Sirota called that link "tenuous at best."

"What we know about how businesses operate is that they need demand for their goods and services, and that goes back to the purpose of the unemployment system to maintain the economy," she said. "We've not seen strong evidence that this is a big driver of business costs or that getting an unemployment tax cut drives them to add employees."

Thursday's announcement is a preview of what's likely to be McCrory's main re-election theme.

In recent months, the McCrory administration has been aggressively touting the state's economic growth since 2013, highlighting job growth, state rankings by groups such as the U.S. Chamber of Commerce Foundation and favorable press from business publications.

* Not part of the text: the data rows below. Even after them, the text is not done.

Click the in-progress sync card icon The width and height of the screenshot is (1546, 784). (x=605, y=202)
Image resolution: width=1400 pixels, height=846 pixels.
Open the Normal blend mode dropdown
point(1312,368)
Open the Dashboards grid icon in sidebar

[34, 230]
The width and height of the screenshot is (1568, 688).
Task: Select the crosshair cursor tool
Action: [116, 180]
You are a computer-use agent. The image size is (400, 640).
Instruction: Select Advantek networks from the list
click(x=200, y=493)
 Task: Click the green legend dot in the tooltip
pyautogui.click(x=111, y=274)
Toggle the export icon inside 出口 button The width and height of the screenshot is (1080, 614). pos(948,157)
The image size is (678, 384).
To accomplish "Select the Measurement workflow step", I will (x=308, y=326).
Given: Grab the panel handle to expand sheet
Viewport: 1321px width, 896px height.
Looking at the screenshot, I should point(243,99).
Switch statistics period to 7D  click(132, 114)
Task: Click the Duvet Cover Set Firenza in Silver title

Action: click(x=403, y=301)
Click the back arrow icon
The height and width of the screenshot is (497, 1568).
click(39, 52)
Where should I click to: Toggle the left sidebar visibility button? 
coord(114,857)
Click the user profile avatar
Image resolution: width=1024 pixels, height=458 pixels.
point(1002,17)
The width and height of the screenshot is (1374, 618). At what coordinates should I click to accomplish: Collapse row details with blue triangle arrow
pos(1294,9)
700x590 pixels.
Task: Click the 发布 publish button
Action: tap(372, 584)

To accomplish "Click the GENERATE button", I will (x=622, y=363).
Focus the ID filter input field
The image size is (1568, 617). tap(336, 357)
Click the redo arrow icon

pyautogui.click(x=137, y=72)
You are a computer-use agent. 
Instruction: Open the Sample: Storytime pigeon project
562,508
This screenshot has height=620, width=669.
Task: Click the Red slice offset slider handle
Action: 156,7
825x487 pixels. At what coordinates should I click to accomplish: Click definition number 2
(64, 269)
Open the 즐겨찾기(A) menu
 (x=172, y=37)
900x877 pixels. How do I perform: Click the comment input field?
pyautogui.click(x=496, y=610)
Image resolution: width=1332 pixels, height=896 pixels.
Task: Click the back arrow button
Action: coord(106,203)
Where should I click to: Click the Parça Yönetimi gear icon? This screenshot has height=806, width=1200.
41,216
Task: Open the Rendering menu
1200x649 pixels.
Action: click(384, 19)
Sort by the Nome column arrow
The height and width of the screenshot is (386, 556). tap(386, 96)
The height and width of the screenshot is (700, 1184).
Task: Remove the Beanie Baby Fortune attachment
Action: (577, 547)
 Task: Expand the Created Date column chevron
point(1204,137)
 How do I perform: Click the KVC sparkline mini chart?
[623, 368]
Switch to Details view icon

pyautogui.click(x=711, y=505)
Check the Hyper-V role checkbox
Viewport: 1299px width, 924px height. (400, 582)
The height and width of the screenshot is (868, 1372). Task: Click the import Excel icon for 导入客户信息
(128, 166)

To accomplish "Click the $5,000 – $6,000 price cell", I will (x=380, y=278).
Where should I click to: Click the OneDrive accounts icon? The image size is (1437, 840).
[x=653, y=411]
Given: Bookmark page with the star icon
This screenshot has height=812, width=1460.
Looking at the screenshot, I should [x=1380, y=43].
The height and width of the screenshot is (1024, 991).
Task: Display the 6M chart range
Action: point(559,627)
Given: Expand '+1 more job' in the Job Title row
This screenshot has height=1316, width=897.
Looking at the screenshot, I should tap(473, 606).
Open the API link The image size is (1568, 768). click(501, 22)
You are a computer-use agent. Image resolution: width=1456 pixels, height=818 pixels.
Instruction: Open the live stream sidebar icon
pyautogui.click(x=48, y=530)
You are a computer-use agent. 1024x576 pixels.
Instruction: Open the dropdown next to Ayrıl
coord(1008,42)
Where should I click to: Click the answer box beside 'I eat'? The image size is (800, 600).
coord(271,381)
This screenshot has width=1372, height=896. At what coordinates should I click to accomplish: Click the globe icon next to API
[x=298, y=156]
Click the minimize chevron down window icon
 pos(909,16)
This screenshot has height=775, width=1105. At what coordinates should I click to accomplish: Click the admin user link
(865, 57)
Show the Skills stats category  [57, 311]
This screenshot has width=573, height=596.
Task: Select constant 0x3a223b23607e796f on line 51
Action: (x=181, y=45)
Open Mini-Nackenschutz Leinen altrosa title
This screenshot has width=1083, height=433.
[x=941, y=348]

McCrory spokesman Josh Ellis said the state has added more than 233,000 jobs during McCrory's tenure, making up for the jobs lost during the recession, and has seen one of the largest unemployment rate drops nationwide. He added that from August 2014 to August 2015, North Carolina had the 9th best job growth in the country.

But the picture on the ground is more nuanced. While the state has been adding jobs, those jobs have largely gone to urban areas, where unemployment is already much lower than in rural counties, and it hasn't kept pace with the number of people moving into the state seeking work.

In September 2014, the state's seasonally-adjusted jobless rate was 5.8 percent, the same as the national rate. In September 2015, it remained at 5.8 percent, well above the national rate of 5.1 percent. Federal statistics show while NC employment increased by 118,509 over the last year, the state also gained 7,100 unemployed people during that time.

McCrory touts his tax cuts and unemployment overhaul as the reason for what he calls the "Carolina Comeback." but a skeptical Sirota said she thinks the improved economy since 2013 more likely reflects larger national trends.

She pointed out that, since before the recession in December 2007, North Carolina has had a net gain of just 91,800 jobs, a 2.2 percent increase. That lags the national growth rate of 2.9 percent for the same time period.

"We've seen these tax cuts in various forms play out over the past few years, and we've not seen the kind of exponential job growth that's been promised," Sirota said. "We're still not creating enough jobs to meet the growing population."